◆ What is needed: Check every line of the records below for the string "value" and copy the ones that have it.

◆ Records drawn from a dataset:
================================

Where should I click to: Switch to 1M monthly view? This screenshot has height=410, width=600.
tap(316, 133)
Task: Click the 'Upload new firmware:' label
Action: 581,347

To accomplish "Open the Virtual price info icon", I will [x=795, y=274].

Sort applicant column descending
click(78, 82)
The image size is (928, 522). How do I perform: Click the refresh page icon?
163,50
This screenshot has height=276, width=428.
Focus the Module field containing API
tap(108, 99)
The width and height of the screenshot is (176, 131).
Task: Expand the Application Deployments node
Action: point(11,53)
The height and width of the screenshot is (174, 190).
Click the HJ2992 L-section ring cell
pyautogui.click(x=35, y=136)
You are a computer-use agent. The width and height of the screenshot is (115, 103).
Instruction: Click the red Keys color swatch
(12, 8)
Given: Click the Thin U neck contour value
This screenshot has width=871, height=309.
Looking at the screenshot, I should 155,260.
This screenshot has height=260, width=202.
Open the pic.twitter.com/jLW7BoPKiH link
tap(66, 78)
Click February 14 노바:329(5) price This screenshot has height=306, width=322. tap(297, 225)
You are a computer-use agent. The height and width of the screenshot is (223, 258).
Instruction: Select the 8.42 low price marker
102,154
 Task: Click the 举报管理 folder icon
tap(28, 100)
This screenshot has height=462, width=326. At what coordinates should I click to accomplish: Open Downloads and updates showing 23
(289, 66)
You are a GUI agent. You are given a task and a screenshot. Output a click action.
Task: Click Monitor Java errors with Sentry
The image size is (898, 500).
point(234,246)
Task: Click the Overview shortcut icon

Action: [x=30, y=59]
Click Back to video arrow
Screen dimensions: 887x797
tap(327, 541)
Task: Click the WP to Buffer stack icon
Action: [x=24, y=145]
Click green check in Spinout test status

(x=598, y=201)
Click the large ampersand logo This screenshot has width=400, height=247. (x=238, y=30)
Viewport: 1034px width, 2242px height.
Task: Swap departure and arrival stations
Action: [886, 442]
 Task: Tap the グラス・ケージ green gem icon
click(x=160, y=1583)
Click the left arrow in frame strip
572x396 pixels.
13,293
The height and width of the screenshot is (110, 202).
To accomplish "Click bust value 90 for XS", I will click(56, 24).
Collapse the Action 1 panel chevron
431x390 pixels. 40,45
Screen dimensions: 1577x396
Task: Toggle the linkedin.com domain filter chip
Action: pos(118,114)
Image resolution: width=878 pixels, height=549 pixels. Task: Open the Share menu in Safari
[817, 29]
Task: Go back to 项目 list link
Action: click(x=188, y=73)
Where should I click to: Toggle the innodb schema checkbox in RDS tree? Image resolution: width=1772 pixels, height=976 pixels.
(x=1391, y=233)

================================

◆ Answer to this task:
Given: Click the Thin U neck contour value
To accomplish "Click bust value 90 for XS", I will click(56, 24).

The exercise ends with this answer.